What are some of the unique features of Passbolt that enable the platform to be versatile enough to run on a Raspberry Pi?
Part of what makes Passbolt versatile enough to run on the Raspberry Pi is the platform’s unique Linux roots. The foundational components are super easy to use and work seamlessly with the Linux OS that’s standard on all Raspberry Pi devices. Passbolt is designed with simplicity in mind – optimised for a low footprint and uses minimal system resources such as CPU and memory. Making it perfect for running on devices with limited processing power, as it won’t hog all the resources and slow things down.
Passbolt is also open source, which makes it ideal for use on mostly any Linux device.

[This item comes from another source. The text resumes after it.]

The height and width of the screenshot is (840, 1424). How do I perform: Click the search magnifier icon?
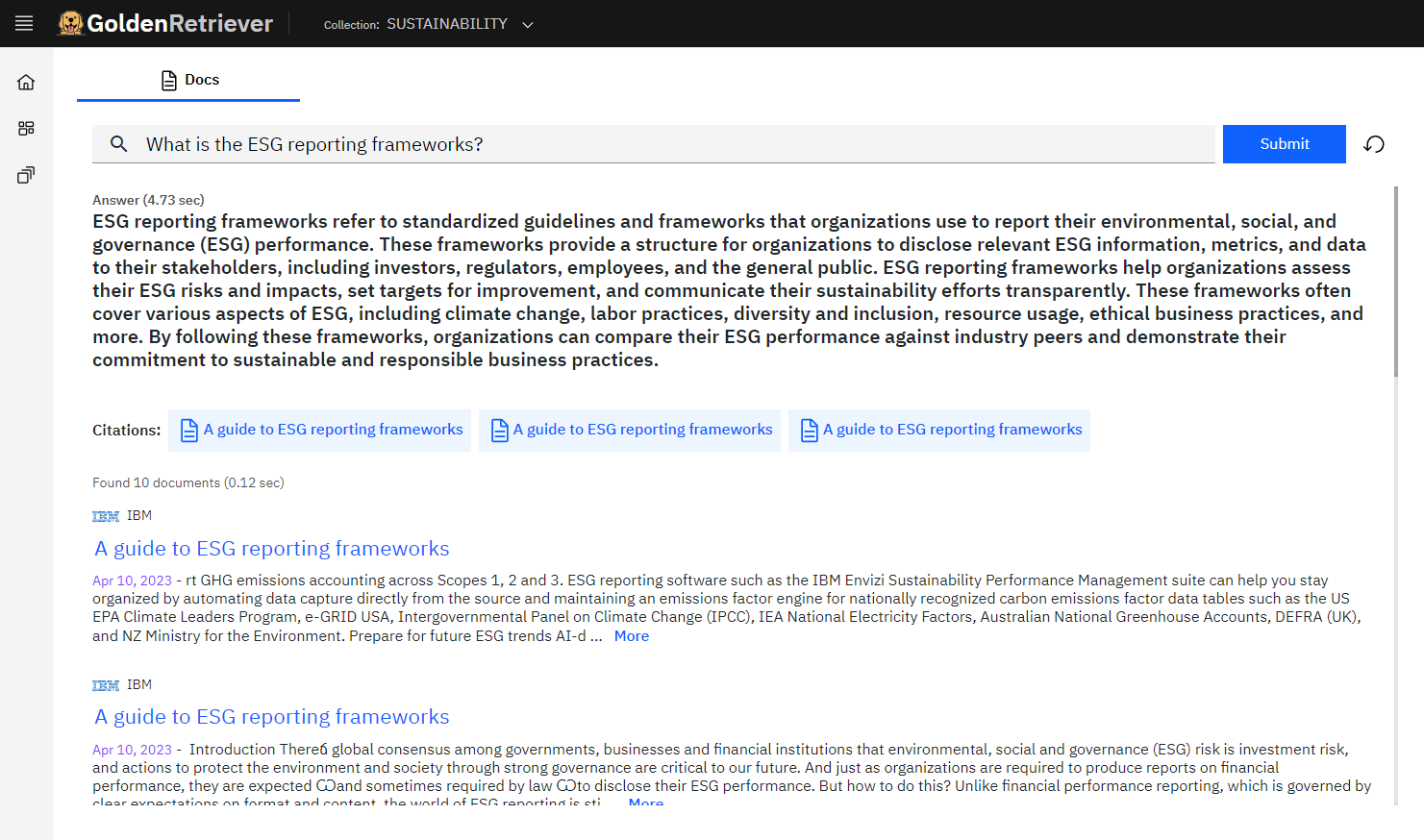click(x=119, y=144)
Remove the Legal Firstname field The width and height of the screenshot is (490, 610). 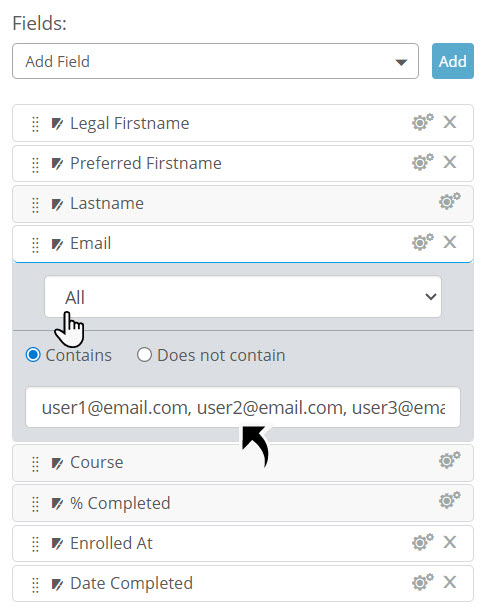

Everyone can access the source code, it’s freely available for users to modify and even redistribute if they choose. This empowers a community of users to contribute knowledge and expertise to make Passbolt even better – especially when it comes to customisation and optimisation for specific hardware such as the Raspberry Pi.
You’ve recently been accepted into the Google for Startups Growth Academy for Cybersecurity. What do you expect from this opportunity?
We’re really grateful for the opportunity to meet some experienced mentors and advisors from Google. It’s going to be a great chance to network – specifically since Google is already a passkey leader (with android and browser extension APIs). We can’t wait to soak up all the knowledge and insights they have to offer on other topics too.
And we’re not just excited about meeting the folks at Google. We’re also thrilled to connect with other cybersecurity entrepreneurs from across Europe who may be experiencing similar challenges and opportunities. It’s going to be a great chance to learn from each other and build some valuable connections.
Working closely with Google and peers, engaging with a diverse community will help Passbolt gain new perspectives that can help us achieve long-term success. All in all, we’re feeling super lucky to be part of the program and we’re excited to see where it takes us.